The final two contributions to this special issue provide the broader contextualisation of nomadic practices within the wider social and economic context and within the CSCW tradition. In her invited paper, Barbara Czarniawska presents the working life-stories of nomadic workers indicating how this life plot is related to a number of matters, including labour market demands and generational perceptions of the necessity of embarking in nomadic professional lives. In particular, from recounting the lives of Anselm and Bernard, she states that their life plots do not exhibit “either the euphoria of freedom of choice nor the gloom of the forced movement” (Czarniawska 2014), but rather a complex “to-and fro-ing” linked to larger economic and societal concerns.

In her response to Czarniawska’s article, Monika Büscher proposes a review of the multi-faceted phenomena surrounding nomadic work and of the tension between the “romantic” interpretations of nomadicity (as characterized either by freedom and fluidity, or by constant demands and dissolving organizational support mechanisms), and the actual conditions, demands and strategies of work in the “brave new world” of work on the move (Beck 2000).
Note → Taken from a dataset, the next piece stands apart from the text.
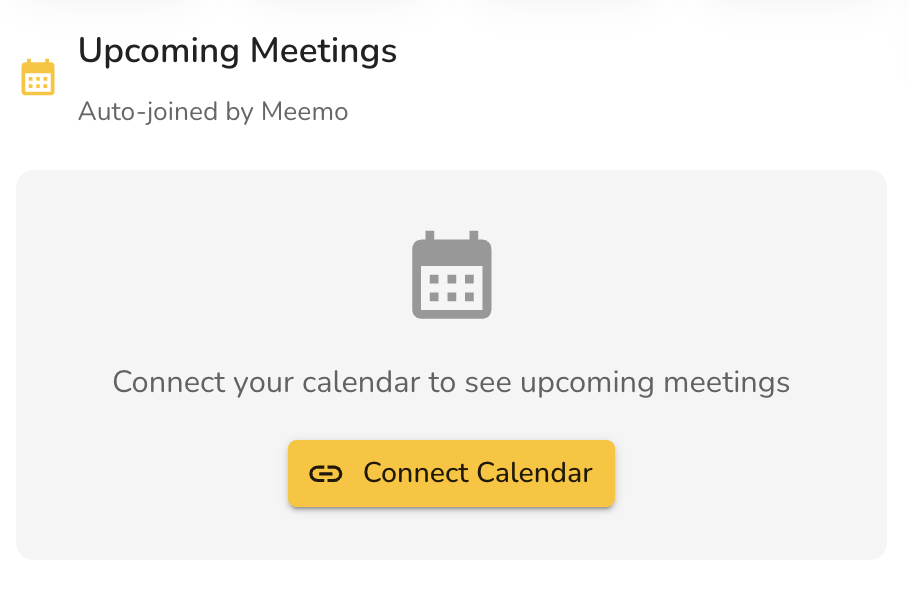Viewport: 908px width, 594px height.
Task: Click the connect your calendar message text
Action: 451,382
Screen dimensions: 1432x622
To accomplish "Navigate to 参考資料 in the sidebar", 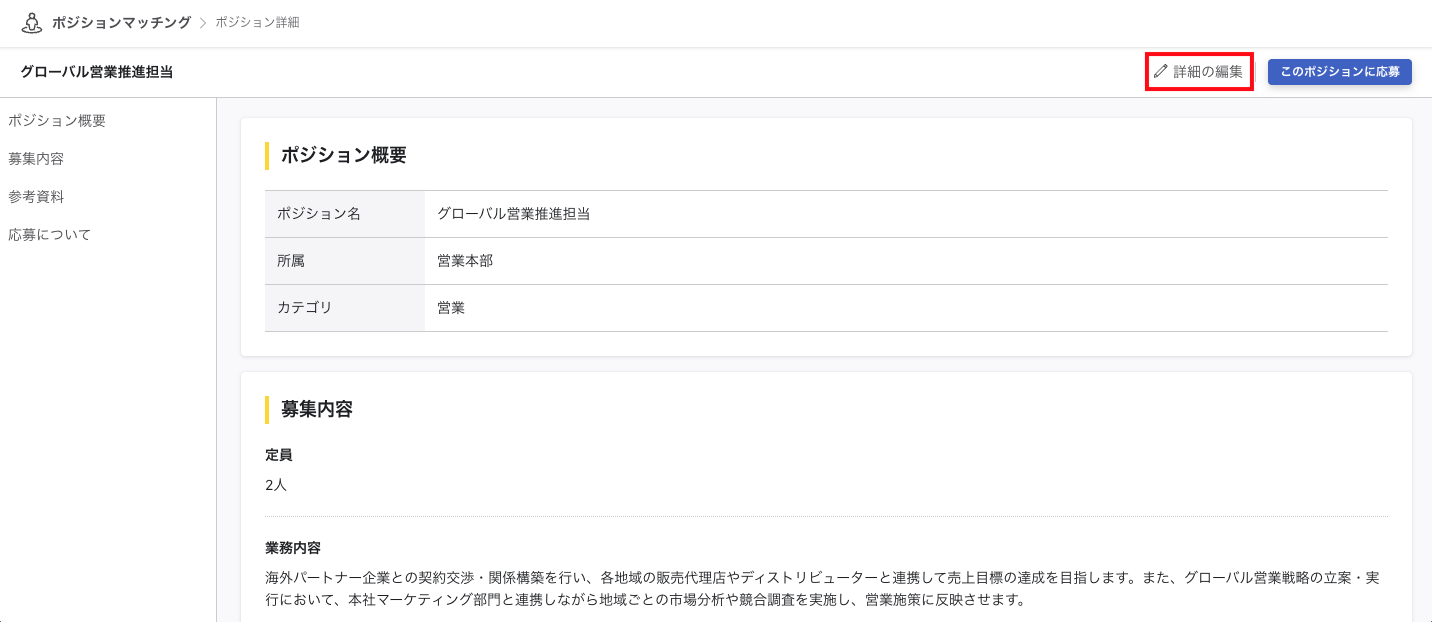I will tap(34, 196).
Büscher argues that Czarniawska’s focus on individual career choices rationalises and romanticises these choices and does not bring to the fore other powerful forces that shape nomadic lives, glossing over “an imbroglio of technology, social practices and intersecting social, physical, virtual, communicative and imaginative mobilities of nomadic work” (Büscher 2014). Büscher goes on to review key accounts of nomadicity and nomadic practices that have emerged in CSCW, identifying different registers of mobility: network society practices building social and cultural capital from the “weak ties” of frequent and lightweight social interactions; “plastic” amalgamation of technologies into everyday life practices; deliberate interactions underpinning collaborative interactions online; choosing and making places, and – particularly—homing practices; different forms of remote and co-located solitary and cooperative activities (“working together apart” and “working alone together”) (Büscher 2014).

The rich corpus of material offered by the five articles in this issue extends in several ways our understanding of nomadicity and goes beyond the categorisation of studies of nomadicity into frames that we used in this introduction to review prior nomadicity and mobility research in CSCW and related disciplines. It supports our view on the need to see nomadicity as a dynamic and emergent concept, where technologies, infrastructures, locations, organisational needs and constraints and personal strategies are intertwined in complex ecologies of practice. Rossitto et al.’s concept of “constellations” of technologies as particular assemblages of systems, devices and services to serve specific instantiations of nomadic collaborative work goes beyond a “system-centred” view and is entwined with understandings of collaborative practices, place-making and time management. Liegl’s “care of place” and Humphry’s “officing” are both constructs based on place, personal identity, motivational forces and technological mediation, as well as recognising the blurring between work and non-work in nomadic lives. Czarniawska’s nomadic life story plots and Büscher’s response articulating “registers” of nomadicity both extend the discussion to include wider social, economic and political issues around the romance and reality of nomadicity and mobility.

Overall, this special issue provides the CSCW community with an insight into the complexity of nomadicity in terms of motivations and practices, proposing the metaphor of “ecology” as a way to approach further studies of the multi-faceted set of constraints, opportunities and values that characterise nomadic work lives.